What's wrong with nullable columns in composite primary keys?

T

Tomalak

Primary keys are for uniquely identifying rows. This is done by comparing all parts of a key to the input.

Per definition, NULL cannot be part of a successful comparison. Even a comparison to itself (NULL = NULL) will fail. This means a key containing NULL would not work.

Additonally, NULL is allowed in a foreign key, to mark an optional relationship.(*) Allowing it in the PK as well would break this.

(*)A word of caution: Having nullable foreign keys is not clean relational database design.

If there are two entities A and B where A can optionally be related to B, the clean solution is to create a resolution table (let's say AB). That table would link A with B: If there is a relationship then it would contain a record, if there isn't then it would not.

I've changed the accepted answer to this one. Judging by the votes, this answer is the clearest to more people. I still feel that the answer by Tony Andrews explains the intention behind this design better; do check it out as well!
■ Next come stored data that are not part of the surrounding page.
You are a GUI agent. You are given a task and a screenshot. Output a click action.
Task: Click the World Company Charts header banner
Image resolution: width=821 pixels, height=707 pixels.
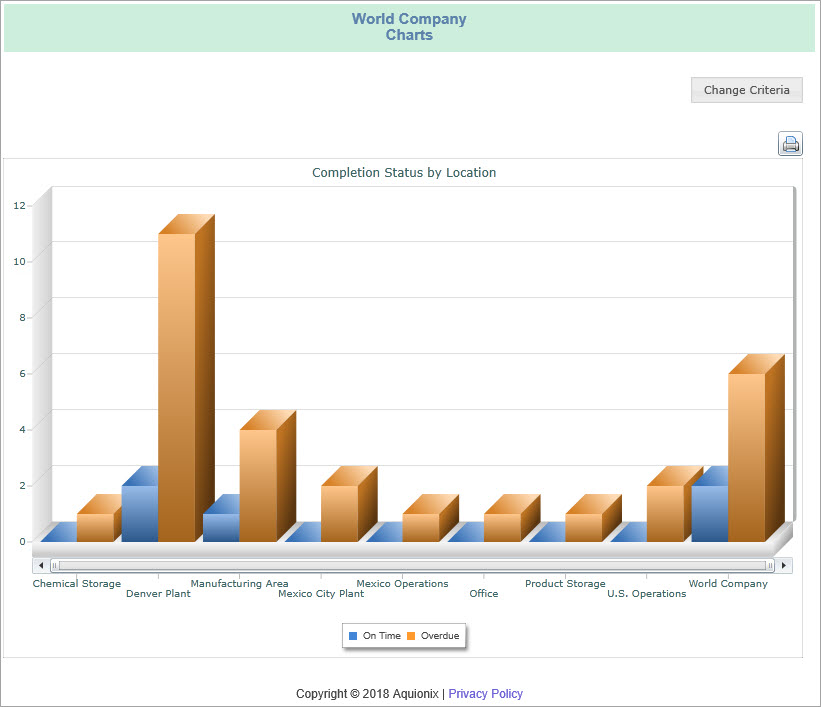click(408, 27)
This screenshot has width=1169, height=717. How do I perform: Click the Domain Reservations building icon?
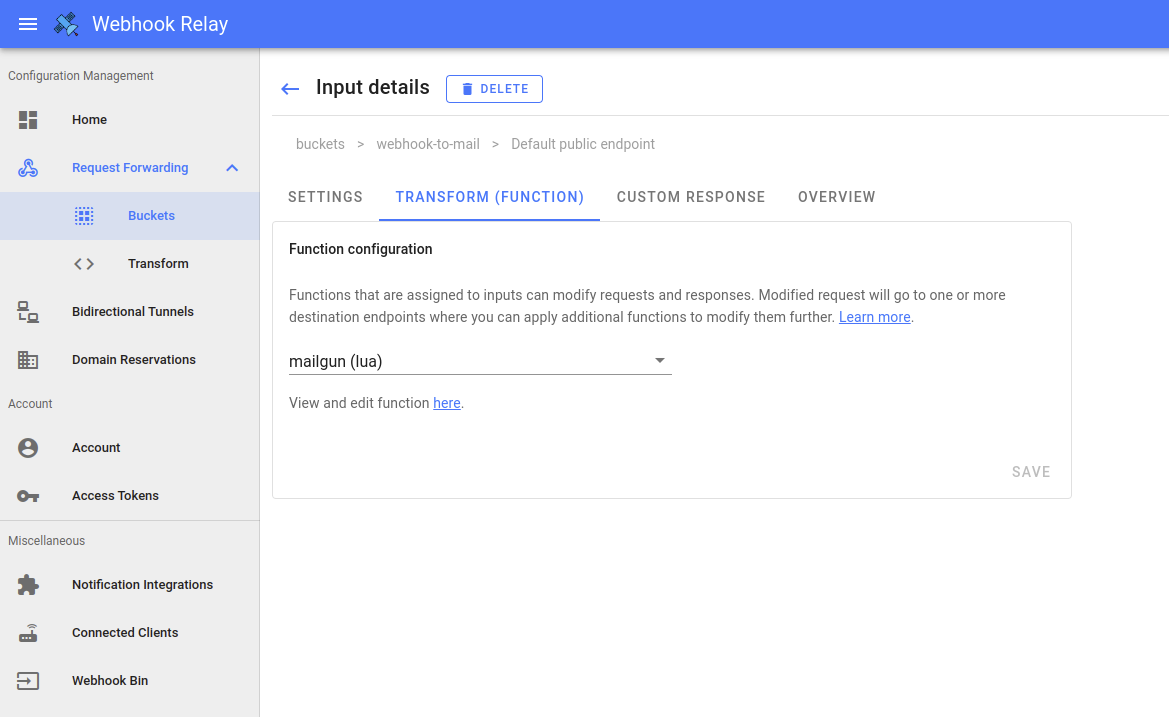pyautogui.click(x=28, y=360)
Q: When do you want a NULL FK instead of a lack of a row? A: Only in a version of a schema denormalized for optimization. In non-trivial schemas unnormalized issues like this can cause problems whenever new features are required. otoh, the web design crowd doesn't care. I would at least add a note of caution about this instead of making it sound like a good design idea.
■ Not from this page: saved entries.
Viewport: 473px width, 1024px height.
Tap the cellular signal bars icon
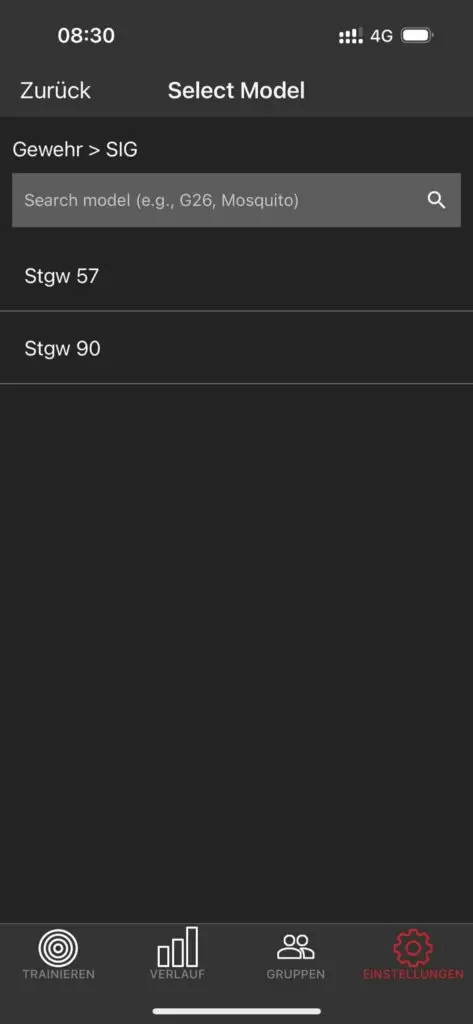(x=351, y=36)
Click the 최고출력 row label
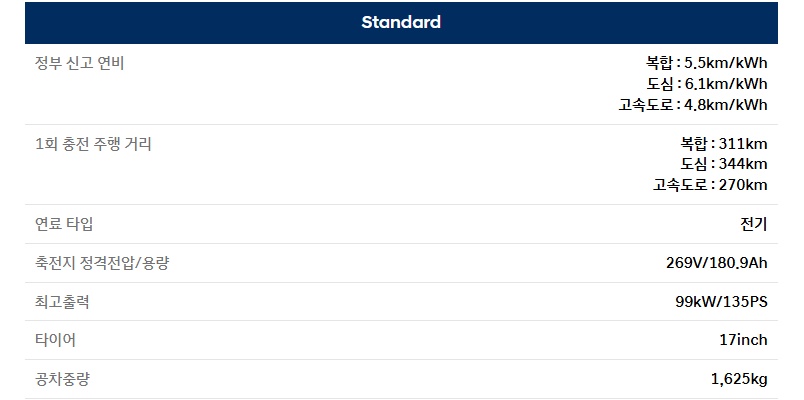The width and height of the screenshot is (804, 400). click(62, 301)
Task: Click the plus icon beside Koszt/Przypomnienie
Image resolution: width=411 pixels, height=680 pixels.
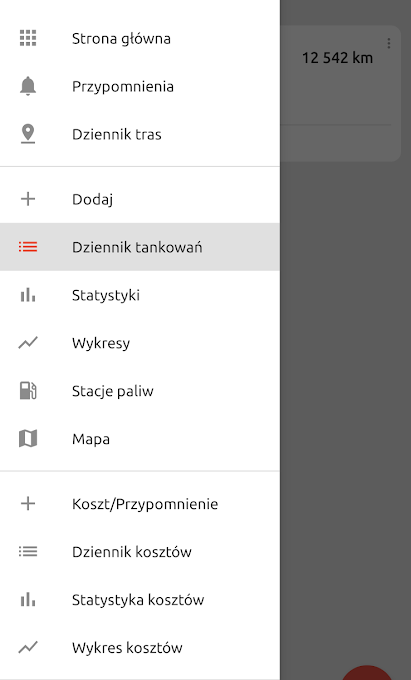Action: tap(28, 503)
"Having nullable foreign keys is not clean relational database design." - a null-free database design (Sixth normal form) invariably adds complexity, the space-savings gained are often outweighed by the extra programmer work needed to realise those gains.

what if it's an ABC resolution table ? with optional C

I tried to avoid to write "because the standard forbids it", as this really explains nothing.

T

Tony Andrews

A primary key defines a unique identifier for every row in a table: when a table has a primary key, you have a guranteed way to select any row from it.
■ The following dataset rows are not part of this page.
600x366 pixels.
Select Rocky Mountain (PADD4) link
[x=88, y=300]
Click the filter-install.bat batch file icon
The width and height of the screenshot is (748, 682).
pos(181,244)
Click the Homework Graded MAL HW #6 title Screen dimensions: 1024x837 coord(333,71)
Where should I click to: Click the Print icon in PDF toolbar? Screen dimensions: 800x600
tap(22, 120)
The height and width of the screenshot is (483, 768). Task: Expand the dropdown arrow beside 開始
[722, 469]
A unique constraint does not necessarily identify every row; it just specifies that if a row has values in its columns, then they must be unique. This is not sufficient to uniquely identify every row, which is what a primary key must do.

In Sql Server a unique constraint that has a nullable column, allows the value 'null' in that column only once (given identical values for the other columns of the constraint). So such a unique constraint essentially behaves like a pk with a nullable column.

I confirm the same for Oracle (11.2)

In Oracle (I don't know about SQL Server), the table can contain many rows where all the columns in a unique constraint are null. However, if some column(s) in the unique constraint are not null and some are null then uniqueness is enforced.

How does this apply to composite UNIQUE?

@Dims As with nearly anything else in SQL databases "it depends on the implementation". In most dbs a "primary key" is actually a UNIQUE constraint underneath. The idea of "primary key" is not really any more special or powerful than the concept of UNIQUE. The real difference is that if you have two independent aspects of a table that can be guaranteed UNIQUE then you don't have a normalized database by definition (you're storing two types of data in the same table).

z

zxq9

Fundamentally speaking nothing is wrong with a NULL in a multi-column primary key. But having one has implications the designer likely did not intend, which is why many systems throw an error when you try this.

Consider the case of module/package versions stored as a series of fields:

CREATE TABLE module
  (name        varchar(20) PRIMARY KEY,
   description text DEFAULT '' NOT NULL);

CREATE TABLE version
  (module      varchar(20) REFERENCES module,
   major       integer NOT NULL,
   minor       integer DEFAULT 0 NOT NULL,
   patch       integer DEFAULT 0 NOT NULL,
   release     integer DEFAULT 1 NOT NULL,
   ext         varchar(20),
   notes       text DEFAULT '' NOT NULL,
   PRIMARY KEY (module, major, minor, patch, release, ext));

The first 5 elements of the primary key are regularly defined parts of a release version, but some packages have a customized extension that is usually not an integer (like "rc-foo" or "vanilla" or "beta" or whatever else someone for whom four fields is insufficient might dream up). If a package does not have an extension, then it is NULL in the above model, and no harm would be done by leaving things that way.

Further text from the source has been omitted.